What you will do: Rewrite the part of the items that opens with the line containing "1568x576 pixels." and closes with the line containing "click(x=155, y=46)" as a numbered list, omitting blank lines.

---------- Supplied records

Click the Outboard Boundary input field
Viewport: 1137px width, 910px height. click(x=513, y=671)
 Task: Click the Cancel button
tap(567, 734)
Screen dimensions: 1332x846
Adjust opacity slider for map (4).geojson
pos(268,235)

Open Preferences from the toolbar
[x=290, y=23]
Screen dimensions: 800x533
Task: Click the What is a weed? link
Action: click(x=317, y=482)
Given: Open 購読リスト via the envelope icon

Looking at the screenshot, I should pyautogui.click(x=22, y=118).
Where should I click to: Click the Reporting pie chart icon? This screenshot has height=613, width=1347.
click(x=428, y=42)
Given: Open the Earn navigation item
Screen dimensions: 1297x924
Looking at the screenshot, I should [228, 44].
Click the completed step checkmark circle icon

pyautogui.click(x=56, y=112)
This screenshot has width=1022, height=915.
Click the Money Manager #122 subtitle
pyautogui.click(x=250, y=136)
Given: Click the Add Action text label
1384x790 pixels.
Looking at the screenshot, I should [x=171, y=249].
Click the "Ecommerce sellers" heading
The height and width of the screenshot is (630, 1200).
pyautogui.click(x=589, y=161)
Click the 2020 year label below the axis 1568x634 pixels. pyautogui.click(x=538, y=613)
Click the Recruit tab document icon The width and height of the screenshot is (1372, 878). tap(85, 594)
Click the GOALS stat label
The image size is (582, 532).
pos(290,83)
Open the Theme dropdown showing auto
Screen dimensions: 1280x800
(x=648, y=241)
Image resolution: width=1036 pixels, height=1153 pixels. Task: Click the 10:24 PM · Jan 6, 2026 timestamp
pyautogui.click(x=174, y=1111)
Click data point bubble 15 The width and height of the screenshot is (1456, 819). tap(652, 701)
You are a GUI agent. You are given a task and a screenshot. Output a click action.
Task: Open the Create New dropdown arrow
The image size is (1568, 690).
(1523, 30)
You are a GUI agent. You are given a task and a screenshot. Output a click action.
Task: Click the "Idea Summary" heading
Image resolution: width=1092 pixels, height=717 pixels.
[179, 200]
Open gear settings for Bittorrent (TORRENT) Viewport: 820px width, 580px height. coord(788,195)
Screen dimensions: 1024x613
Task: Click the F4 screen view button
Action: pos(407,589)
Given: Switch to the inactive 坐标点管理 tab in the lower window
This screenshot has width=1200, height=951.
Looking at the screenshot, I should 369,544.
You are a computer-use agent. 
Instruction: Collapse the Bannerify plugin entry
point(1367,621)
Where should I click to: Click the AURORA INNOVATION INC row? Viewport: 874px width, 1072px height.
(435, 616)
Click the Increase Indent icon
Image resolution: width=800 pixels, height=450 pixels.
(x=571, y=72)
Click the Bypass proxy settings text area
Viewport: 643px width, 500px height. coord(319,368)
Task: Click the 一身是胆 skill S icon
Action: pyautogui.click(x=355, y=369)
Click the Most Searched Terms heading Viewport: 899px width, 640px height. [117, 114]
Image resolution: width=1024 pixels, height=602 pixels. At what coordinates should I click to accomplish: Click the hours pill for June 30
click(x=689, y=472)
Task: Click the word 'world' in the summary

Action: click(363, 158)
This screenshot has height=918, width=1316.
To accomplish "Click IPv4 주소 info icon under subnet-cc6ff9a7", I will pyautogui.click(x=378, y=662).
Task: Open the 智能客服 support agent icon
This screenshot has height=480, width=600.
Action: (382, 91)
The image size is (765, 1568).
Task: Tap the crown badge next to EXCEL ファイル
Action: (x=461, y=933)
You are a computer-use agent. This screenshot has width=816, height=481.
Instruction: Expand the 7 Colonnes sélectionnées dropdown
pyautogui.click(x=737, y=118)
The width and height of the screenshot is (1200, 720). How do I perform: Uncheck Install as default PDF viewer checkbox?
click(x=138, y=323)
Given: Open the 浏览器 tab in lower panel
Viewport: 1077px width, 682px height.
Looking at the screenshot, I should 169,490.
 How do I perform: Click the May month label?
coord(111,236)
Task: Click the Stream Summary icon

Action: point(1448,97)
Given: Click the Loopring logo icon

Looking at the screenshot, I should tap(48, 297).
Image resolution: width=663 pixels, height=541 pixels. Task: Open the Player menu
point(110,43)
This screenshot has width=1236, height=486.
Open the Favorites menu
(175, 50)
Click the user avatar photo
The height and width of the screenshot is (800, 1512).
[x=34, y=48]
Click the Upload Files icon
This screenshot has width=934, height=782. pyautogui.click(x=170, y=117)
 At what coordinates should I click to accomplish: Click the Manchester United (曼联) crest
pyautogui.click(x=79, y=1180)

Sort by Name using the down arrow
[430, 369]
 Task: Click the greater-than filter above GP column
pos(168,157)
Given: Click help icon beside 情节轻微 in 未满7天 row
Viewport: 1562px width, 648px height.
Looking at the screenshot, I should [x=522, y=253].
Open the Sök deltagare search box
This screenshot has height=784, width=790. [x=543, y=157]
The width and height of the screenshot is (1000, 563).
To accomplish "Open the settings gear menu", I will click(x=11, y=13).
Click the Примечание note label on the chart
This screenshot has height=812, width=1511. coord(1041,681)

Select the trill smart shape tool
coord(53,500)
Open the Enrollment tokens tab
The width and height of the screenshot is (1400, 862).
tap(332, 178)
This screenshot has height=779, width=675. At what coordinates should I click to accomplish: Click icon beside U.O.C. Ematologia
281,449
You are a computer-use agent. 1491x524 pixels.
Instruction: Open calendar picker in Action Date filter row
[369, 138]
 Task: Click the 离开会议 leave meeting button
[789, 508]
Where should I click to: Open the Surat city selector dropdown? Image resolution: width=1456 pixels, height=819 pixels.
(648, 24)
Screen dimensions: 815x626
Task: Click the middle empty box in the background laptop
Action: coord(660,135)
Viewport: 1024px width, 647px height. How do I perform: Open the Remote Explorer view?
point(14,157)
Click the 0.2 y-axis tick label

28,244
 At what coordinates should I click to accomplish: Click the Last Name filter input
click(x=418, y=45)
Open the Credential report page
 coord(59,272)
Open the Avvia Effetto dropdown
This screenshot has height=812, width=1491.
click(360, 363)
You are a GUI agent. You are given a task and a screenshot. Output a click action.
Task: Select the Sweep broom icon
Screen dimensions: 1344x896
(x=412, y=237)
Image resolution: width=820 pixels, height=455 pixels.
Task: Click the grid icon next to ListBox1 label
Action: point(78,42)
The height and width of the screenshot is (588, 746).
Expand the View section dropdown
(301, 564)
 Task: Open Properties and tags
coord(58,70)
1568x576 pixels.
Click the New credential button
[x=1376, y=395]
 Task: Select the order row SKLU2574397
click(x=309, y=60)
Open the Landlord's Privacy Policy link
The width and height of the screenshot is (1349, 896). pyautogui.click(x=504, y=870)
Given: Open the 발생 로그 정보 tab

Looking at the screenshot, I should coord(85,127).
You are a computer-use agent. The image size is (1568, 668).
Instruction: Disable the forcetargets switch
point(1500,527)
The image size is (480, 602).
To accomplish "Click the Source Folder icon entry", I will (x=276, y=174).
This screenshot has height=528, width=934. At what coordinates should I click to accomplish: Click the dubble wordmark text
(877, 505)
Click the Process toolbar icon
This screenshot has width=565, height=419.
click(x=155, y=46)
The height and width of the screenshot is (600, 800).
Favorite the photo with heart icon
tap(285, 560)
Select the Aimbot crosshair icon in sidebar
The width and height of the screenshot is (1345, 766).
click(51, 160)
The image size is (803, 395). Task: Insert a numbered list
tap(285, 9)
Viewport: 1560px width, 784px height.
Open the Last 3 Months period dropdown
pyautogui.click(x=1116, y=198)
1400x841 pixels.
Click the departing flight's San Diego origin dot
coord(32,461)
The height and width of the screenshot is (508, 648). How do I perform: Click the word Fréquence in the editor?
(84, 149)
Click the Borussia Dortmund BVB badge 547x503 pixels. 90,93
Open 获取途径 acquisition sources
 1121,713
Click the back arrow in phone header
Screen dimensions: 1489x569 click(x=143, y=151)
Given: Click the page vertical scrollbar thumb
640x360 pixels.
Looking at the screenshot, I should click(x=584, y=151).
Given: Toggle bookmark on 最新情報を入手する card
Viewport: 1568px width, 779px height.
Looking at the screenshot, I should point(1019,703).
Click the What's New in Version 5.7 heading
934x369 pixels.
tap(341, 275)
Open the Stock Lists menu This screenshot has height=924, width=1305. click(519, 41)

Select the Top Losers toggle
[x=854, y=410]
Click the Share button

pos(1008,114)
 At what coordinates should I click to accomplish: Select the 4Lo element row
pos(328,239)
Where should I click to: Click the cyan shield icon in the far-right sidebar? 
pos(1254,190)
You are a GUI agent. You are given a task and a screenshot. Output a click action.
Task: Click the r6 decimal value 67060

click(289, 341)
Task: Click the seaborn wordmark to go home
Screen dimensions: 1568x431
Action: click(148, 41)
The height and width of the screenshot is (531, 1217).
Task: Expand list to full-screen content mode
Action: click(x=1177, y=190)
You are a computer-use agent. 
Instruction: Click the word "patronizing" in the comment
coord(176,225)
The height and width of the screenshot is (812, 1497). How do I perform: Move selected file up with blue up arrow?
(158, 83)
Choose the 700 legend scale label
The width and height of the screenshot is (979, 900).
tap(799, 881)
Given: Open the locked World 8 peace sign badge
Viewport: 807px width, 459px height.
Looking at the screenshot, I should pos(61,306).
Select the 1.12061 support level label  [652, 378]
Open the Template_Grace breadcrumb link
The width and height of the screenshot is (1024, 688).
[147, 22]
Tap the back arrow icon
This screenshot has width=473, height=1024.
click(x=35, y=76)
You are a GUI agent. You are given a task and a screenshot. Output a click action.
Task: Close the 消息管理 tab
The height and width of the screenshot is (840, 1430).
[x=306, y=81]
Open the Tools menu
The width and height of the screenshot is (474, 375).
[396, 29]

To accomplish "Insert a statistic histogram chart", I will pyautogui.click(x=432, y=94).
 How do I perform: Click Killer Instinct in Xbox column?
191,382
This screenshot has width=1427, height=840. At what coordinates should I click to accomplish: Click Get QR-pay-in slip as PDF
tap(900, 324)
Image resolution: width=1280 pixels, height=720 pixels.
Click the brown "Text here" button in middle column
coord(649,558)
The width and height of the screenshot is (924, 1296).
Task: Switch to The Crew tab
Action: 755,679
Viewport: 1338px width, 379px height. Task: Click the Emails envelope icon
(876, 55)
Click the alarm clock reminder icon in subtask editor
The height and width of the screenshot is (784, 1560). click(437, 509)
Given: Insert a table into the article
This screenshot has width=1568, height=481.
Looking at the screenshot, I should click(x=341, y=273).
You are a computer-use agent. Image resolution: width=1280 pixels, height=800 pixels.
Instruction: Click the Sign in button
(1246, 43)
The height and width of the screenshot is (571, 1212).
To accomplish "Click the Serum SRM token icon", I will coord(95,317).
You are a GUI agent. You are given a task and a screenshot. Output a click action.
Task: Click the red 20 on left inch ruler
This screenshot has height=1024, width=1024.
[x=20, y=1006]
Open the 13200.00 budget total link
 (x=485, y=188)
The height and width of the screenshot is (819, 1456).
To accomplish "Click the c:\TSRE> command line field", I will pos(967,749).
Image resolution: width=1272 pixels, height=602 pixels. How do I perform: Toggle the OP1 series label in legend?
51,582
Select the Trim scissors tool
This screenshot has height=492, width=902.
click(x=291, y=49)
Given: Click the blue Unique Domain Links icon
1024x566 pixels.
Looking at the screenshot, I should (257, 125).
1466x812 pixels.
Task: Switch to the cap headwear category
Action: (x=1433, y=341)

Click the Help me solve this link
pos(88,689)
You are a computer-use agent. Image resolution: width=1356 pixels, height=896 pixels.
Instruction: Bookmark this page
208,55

--------------------

Solution to the exercise:
1. 1568x576 pixels.
2. Click the New credential button
3. [x=1376, y=395]
4.  Task: Select the order row SKLU2574397
5. click(x=309, y=60)
6. Open the Landlord's Privacy Policy link
7. The width and height of the screenshot is (1349, 896). pyautogui.click(x=504, y=870)
8. Given: Open the 발생 로그 정보 tab
9. Looking at the screenshot, I should coord(85,127).
10. You are a computer-use agent. The image size is (1568, 668).
11. Instruction: Disable the forcetargets switch
12. point(1500,527)
13. The image size is (480, 602).
14. To accomplish "Click the Source Folder icon entry", I will (x=276, y=174).
15. This screenshot has height=528, width=934. At what coordinates should I click to accomplish: Click the dubble wordmark text
16. (877, 505)
17. Click the Process toolbar icon
18. This screenshot has width=565, height=419.
19. click(x=155, y=46)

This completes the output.